[Data excerpts]
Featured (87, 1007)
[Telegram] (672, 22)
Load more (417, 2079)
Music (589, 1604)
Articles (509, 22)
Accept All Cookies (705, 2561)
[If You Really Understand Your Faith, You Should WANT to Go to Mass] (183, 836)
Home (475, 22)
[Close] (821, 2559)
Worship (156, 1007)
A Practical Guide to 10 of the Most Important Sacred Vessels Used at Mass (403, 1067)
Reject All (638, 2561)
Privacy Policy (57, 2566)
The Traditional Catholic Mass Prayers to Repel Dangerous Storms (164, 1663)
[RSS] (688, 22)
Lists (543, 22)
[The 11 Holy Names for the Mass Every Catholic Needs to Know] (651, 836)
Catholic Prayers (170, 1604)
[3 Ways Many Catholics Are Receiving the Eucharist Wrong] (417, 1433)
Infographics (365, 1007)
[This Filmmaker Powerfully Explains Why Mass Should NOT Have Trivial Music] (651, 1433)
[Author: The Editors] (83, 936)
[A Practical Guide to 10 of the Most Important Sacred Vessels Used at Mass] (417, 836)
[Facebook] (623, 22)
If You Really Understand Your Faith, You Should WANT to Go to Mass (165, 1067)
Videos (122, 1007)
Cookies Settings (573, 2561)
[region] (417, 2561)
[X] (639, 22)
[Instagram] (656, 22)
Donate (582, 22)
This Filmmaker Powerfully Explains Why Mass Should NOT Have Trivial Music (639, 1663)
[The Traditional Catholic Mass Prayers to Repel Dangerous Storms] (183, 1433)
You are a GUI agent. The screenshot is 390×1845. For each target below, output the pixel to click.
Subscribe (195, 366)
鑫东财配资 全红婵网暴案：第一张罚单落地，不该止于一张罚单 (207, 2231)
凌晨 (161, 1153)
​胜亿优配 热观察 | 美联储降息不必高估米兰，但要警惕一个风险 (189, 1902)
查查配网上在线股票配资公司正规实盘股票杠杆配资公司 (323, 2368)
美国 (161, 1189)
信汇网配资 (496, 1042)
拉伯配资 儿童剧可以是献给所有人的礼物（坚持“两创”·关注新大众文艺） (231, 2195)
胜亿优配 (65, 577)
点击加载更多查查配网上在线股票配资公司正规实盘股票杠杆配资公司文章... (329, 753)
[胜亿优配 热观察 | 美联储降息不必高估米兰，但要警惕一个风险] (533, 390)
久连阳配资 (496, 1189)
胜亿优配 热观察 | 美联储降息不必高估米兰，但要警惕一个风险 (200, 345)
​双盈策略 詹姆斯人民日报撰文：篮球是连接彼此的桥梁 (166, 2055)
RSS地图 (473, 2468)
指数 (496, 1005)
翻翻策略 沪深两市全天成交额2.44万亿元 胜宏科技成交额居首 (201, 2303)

- _What this task involves_: Check each line above for the string "Really" and show the ones that have it.

- _Exercise result_:
[If You Really Understand Your Faith, You Should WANT to Go to Mass] (183, 836)
If You Really Understand Your Faith, You Should WANT to Go to Mass (165, 1067)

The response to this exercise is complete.